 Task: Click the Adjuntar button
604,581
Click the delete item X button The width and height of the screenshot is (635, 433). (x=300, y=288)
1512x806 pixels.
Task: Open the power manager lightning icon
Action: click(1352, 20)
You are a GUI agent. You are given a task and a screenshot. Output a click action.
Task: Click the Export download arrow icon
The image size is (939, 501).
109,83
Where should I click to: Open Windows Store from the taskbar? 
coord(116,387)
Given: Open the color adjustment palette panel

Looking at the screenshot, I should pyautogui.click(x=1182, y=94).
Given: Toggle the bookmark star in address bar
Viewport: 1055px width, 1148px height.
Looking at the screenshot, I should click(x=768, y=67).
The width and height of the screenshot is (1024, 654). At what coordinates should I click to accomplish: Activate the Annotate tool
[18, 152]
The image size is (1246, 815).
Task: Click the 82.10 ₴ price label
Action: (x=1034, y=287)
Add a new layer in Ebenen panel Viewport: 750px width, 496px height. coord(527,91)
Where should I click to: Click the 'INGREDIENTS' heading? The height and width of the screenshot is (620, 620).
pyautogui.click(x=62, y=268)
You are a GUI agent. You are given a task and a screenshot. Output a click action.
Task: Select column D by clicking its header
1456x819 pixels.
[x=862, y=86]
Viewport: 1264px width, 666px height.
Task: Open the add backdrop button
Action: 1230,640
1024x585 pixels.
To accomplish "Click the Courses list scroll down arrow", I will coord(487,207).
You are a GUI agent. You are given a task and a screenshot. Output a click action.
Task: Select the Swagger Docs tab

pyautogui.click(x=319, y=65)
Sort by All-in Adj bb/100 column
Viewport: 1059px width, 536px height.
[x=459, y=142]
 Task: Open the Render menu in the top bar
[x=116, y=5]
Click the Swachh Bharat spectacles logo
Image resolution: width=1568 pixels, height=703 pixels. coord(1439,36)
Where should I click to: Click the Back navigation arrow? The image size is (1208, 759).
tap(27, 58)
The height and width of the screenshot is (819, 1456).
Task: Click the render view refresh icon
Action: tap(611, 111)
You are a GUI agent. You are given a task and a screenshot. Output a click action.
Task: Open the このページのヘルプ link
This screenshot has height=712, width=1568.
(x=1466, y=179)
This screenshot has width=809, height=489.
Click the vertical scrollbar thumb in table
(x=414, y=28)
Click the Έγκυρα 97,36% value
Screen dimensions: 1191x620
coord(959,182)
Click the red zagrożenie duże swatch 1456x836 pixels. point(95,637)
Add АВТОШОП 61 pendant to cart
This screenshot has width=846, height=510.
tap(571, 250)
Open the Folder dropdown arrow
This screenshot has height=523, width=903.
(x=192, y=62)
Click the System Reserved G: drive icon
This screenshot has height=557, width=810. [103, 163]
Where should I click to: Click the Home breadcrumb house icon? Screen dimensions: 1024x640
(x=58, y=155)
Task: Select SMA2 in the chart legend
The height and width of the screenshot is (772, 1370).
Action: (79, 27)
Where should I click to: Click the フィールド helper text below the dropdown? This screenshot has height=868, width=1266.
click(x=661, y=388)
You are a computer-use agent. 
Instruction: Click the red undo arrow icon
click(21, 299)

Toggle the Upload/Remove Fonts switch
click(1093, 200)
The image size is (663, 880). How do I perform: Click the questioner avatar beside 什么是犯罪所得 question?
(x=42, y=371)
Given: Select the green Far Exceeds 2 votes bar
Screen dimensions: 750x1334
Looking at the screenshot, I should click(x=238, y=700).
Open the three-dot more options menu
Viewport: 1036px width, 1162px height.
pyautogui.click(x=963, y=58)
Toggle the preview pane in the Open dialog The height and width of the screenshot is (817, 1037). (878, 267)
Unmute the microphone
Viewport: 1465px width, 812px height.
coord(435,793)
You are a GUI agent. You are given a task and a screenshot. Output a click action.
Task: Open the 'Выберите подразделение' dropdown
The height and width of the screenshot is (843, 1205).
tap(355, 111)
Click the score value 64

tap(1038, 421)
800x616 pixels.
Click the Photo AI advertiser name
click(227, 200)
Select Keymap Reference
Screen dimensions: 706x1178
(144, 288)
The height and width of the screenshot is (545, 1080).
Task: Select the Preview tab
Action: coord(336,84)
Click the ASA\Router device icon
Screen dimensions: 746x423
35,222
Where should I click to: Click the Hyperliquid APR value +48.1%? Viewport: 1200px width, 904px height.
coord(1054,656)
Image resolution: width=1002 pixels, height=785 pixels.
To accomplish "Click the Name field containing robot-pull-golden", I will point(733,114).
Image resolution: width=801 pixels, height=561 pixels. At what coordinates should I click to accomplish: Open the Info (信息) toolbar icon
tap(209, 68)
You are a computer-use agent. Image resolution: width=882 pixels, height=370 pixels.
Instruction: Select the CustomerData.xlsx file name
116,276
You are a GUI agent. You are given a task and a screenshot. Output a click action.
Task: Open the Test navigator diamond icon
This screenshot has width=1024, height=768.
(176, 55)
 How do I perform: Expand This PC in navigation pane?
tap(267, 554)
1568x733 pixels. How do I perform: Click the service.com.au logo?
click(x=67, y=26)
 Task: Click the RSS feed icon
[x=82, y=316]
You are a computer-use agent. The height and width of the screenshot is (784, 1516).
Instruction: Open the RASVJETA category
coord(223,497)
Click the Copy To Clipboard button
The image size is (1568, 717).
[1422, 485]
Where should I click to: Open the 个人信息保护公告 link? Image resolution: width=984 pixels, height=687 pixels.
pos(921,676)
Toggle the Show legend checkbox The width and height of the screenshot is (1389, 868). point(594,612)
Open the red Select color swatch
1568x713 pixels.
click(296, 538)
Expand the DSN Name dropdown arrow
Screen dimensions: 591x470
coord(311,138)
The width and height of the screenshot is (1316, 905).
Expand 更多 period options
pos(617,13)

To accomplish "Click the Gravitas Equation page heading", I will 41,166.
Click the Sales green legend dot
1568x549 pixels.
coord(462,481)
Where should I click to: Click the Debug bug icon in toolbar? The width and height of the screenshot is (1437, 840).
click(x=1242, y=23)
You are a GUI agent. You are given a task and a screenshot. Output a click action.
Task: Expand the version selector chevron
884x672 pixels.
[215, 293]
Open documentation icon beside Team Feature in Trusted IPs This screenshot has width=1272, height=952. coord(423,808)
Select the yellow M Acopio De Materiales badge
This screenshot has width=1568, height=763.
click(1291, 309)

**Task brief:**
Rewrite all the entries above as a numbered list, one line per item, and leave out any blank lines.

**Answer below:**
1.  Task: Click the Adjuntar button
2. 604,581
3. Click the delete item X button The width and height of the screenshot is (635, 433). (x=300, y=288)
4. 1512x806 pixels.
5. Task: Open the power manager lightning icon
6. Action: click(1352, 20)
7. You are a GUI agent. You are given a task and a screenshot. Output a click action.
8. Task: Click the Export download arrow icon
9. The image size is (939, 501).
10. 109,83
11. Where should I click to: Open Windows Store from the taskbar? 
12. coord(116,387)
13. Given: Open the color adjustment palette panel
14. Looking at the screenshot, I should pyautogui.click(x=1182, y=94).
15. Given: Toggle the bookmark star in address bar
16. Viewport: 1055px width, 1148px height.
17. Looking at the screenshot, I should click(x=768, y=67).
18. The width and height of the screenshot is (1024, 654). At what coordinates should I click to accomplish: Activate the Annotate tool
19. [18, 152]
20. The image size is (1246, 815).
21. Task: Click the 82.10 ₴ price label
22. Action: (x=1034, y=287)
23. Add a new layer in Ebenen panel Viewport: 750px width, 496px height. coord(527,91)
24. Where should I click to: Click the 'INGREDIENTS' heading? The height and width of the screenshot is (620, 620).
25. pyautogui.click(x=62, y=268)
26. You are a GUI agent. You are given a task and a screenshot. Output a click action.
27. Task: Select column D by clicking its header
28. 1456x819 pixels.
29. [x=862, y=86]
30. Viewport: 1264px width, 666px height.
31. Task: Open the add backdrop button
32. Action: 1230,640
33. 1024x585 pixels.
34. To accomplish "Click the Courses list scroll down arrow", I will coord(487,207).
35. You are a GUI agent. You are given a task and a screenshot. Output a click action.
36. Task: Select the Swagger Docs tab
37. pyautogui.click(x=319, y=65)
38. Sort by All-in Adj bb/100 column
39. Viewport: 1059px width, 536px height.
40. [x=459, y=142]
41.  Task: Open the Render menu in the top bar
42. [x=116, y=5]
43. Click the Swachh Bharat spectacles logo
44. Image resolution: width=1568 pixels, height=703 pixels. coord(1439,36)
45. Where should I click to: Click the Back navigation arrow? The image size is (1208, 759).
46. tap(27, 58)
47. The height and width of the screenshot is (819, 1456).
48. Task: Click the render view refresh icon
49. Action: tap(611, 111)
50. You are a GUI agent. You are given a task and a screenshot. Output a click action.
51. Task: Open the このページのヘルプ link
52. This screenshot has height=712, width=1568.
53. (x=1466, y=179)
54. This screenshot has width=809, height=489.
55. Click the vertical scrollbar thumb in table
56. (x=414, y=28)
57. Click the Έγκυρα 97,36% value
58. Screen dimensions: 1191x620
59. coord(959,182)
60. Click the red zagrożenie duże swatch 1456x836 pixels. point(95,637)
61. Add АВТОШОП 61 pendant to cart
62. This screenshot has width=846, height=510.
63. tap(571, 250)
64. Open the Folder dropdown arrow
65. This screenshot has height=523, width=903.
66. (x=192, y=62)
67. Click the System Reserved G: drive icon
68. This screenshot has height=557, width=810. [103, 163]
69. Where should I click to: Click the Home breadcrumb house icon? Screen dimensions: 1024x640
70. (x=58, y=155)
71. Task: Select SMA2 in the chart legend
72. The height and width of the screenshot is (772, 1370).
73. Action: (79, 27)
74. Where should I click to: Click the フィールド helper text below the dropdown? This screenshot has height=868, width=1266.
75. click(x=661, y=388)
76. You are a computer-use agent. 
77. Instruction: Click the red undo arrow icon
78. click(21, 299)
79. Toggle the Upload/Remove Fonts switch
80. click(1093, 200)
81. The image size is (663, 880). How do I perform: Click the questioner avatar beside 什么是犯罪所得 question?
82. (x=42, y=371)
83. Given: Select the green Far Exceeds 2 votes bar
84. Screen dimensions: 750x1334
85. Looking at the screenshot, I should click(x=238, y=700).
86. Open the three-dot more options menu
87. Viewport: 1036px width, 1162px height.
88. pyautogui.click(x=963, y=58)
89. Toggle the preview pane in the Open dialog The height and width of the screenshot is (817, 1037). (878, 267)
90. Unmute the microphone
91. Viewport: 1465px width, 812px height.
92. coord(435,793)
93. You are a GUI agent. You are given a task and a screenshot. Output a click action.
94. Task: Open the 'Выберите подразделение' dropdown
95. The height and width of the screenshot is (843, 1205).
96. tap(355, 111)
97. Click the score value 64
98. tap(1038, 421)
99. 800x616 pixels.
100. Click the Photo AI advertiser name
101. click(227, 200)
102. Select Keymap Reference
103. Screen dimensions: 706x1178
104. (144, 288)
105. The height and width of the screenshot is (545, 1080).
106. Task: Select the Preview tab
107. Action: coord(336,84)
108. Click the ASA\Router device icon
109. Screen dimensions: 746x423
110. 35,222
111. Where should I click to: Click the Hyperliquid APR value +48.1%? Viewport: 1200px width, 904px height.
112. coord(1054,656)
113. Image resolution: width=1002 pixels, height=785 pixels.
114. To accomplish "Click the Name field containing robot-pull-golden", I will point(733,114).
115. Image resolution: width=801 pixels, height=561 pixels. At what coordinates should I click to accomplish: Open the Info (信息) toolbar icon
116. tap(209, 68)
117. You are a computer-use agent. Image resolution: width=882 pixels, height=370 pixels.
118. Instruction: Select the CustomerData.xlsx file name
119. 116,276
120. You are a GUI agent. You are given a task and a screenshot. Output a click action.
121. Task: Open the Test navigator diamond icon
122. This screenshot has width=1024, height=768.
123. (176, 55)
124.  How do I perform: Expand This PC in navigation pane?
125. tap(267, 554)
126. 1568x733 pixels. How do I perform: Click the service.com.au logo?
127. click(x=67, y=26)
128.  Task: Click the RSS feed icon
129. [x=82, y=316]
130. You are a computer-use agent. The height and width of the screenshot is (784, 1516).
131. Instruction: Open the RASVJETA category
132. coord(223,497)
133. Click the Copy To Clipboard button
134. The image size is (1568, 717).
135. [1422, 485]
136. Where should I click to: Open the 个人信息保护公告 link? Image resolution: width=984 pixels, height=687 pixels.
137. pos(921,676)
138. Toggle the Show legend checkbox The width and height of the screenshot is (1389, 868). point(594,612)
139. Open the red Select color swatch
140. 1568x713 pixels.
141. click(296, 538)
142. Expand the DSN Name dropdown arrow
143. Screen dimensions: 591x470
144. coord(311,138)
145. The width and height of the screenshot is (1316, 905).
146. Expand 更多 period options
147. pos(617,13)
148. To accomplish "Click the Gravitas Equation page heading", I will 41,166.
149. Click the Sales green legend dot
150. 1568x549 pixels.
151. coord(462,481)
152. Where should I click to: Click the Debug bug icon in toolbar? The width and height of the screenshot is (1437, 840).
153. click(x=1242, y=23)
154. You are a GUI agent. You are given a task and a screenshot. Output a click action.
155. Task: Expand the version selector chevron
156. 884x672 pixels.
157. [215, 293]
158. Open documentation icon beside Team Feature in Trusted IPs This screenshot has width=1272, height=952. coord(423,808)
159. Select the yellow M Acopio De Materiales badge
160. This screenshot has width=1568, height=763.
161. click(1291, 309)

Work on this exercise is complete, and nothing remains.